» **About this task**: Set down exactly the lines running from the line with "Viewport: 1000px width, 655px" to the end of the listing below, both ends included.

» **Material shown**:
------------------------------------------------------------------------

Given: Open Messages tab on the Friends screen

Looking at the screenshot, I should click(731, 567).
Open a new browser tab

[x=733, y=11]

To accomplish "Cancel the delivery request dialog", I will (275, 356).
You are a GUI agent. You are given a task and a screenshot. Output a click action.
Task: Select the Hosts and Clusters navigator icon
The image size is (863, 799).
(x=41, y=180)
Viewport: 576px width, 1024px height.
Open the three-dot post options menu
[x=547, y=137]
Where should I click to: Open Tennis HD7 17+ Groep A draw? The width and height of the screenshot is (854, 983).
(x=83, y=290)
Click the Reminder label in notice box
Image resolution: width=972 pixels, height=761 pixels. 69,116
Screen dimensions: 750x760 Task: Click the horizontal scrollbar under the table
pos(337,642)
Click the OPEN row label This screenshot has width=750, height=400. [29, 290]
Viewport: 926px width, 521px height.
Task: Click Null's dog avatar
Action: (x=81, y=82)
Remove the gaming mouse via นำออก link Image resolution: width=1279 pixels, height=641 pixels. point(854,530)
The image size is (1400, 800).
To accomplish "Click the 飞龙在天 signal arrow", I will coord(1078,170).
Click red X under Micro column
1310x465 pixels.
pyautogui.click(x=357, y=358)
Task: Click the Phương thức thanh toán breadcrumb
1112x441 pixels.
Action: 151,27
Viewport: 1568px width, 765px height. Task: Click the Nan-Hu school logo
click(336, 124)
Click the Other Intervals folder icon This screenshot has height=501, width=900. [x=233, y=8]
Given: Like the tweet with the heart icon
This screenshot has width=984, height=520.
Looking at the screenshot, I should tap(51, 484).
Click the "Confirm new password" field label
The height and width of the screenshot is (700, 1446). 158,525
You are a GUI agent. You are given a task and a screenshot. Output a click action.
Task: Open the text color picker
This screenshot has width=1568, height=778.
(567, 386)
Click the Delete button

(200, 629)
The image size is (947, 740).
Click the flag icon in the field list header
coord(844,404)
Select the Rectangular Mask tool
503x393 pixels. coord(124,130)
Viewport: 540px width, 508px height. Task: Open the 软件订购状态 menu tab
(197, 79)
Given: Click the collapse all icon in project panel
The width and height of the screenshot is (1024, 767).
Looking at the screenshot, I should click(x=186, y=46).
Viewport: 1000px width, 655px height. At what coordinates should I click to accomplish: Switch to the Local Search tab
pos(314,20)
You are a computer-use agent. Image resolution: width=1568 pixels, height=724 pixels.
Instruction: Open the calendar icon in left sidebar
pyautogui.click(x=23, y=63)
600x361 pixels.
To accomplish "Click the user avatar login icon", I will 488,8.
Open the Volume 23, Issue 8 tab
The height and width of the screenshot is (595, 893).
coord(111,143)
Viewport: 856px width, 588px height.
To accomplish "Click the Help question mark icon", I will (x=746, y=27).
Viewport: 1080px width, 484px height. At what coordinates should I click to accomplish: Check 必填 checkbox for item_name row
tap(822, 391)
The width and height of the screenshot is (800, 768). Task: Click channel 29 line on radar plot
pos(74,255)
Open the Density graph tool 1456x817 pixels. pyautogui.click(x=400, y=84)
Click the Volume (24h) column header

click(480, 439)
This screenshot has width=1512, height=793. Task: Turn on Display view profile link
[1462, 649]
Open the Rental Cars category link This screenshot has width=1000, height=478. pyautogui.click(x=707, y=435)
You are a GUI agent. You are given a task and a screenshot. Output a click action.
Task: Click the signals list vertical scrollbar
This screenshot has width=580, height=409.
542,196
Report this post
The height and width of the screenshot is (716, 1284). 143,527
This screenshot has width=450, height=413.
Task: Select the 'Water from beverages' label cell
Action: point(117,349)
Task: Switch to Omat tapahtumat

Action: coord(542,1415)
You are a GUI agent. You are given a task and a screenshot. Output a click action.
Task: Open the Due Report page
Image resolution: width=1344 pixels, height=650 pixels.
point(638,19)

------------------------------------------------------------------------

» **Reply**:
Viewport: 1000px width, 655px height. At what coordinates should I click to accomplish: Switch to the Local Search tab
pos(314,20)
You are a computer-use agent. Image resolution: width=1568 pixels, height=724 pixels.
Instruction: Open the calendar icon in left sidebar
pyautogui.click(x=23, y=63)
600x361 pixels.
To accomplish "Click the user avatar login icon", I will 488,8.
Open the Volume 23, Issue 8 tab
The height and width of the screenshot is (595, 893).
coord(111,143)
Viewport: 856px width, 588px height.
To accomplish "Click the Help question mark icon", I will (x=746, y=27).
Viewport: 1080px width, 484px height. At what coordinates should I click to accomplish: Check 必填 checkbox for item_name row
tap(822, 391)
The width and height of the screenshot is (800, 768). Task: Click channel 29 line on radar plot
pos(74,255)
Open the Density graph tool 1456x817 pixels. pyautogui.click(x=400, y=84)
Click the Volume (24h) column header

click(480, 439)
This screenshot has width=1512, height=793. Task: Turn on Display view profile link
[1462, 649]
Open the Rental Cars category link This screenshot has width=1000, height=478. pyautogui.click(x=707, y=435)
You are a GUI agent. You are given a task and a screenshot. Output a click action.
Task: Click the signals list vertical scrollbar
This screenshot has width=580, height=409.
542,196
Report this post
The height and width of the screenshot is (716, 1284). 143,527
This screenshot has width=450, height=413.
Task: Select the 'Water from beverages' label cell
Action: point(117,349)
Task: Switch to Omat tapahtumat

Action: coord(542,1415)
You are a GUI agent. You are given a task and a screenshot. Output a click action.
Task: Open the Due Report page
Image resolution: width=1344 pixels, height=650 pixels.
point(638,19)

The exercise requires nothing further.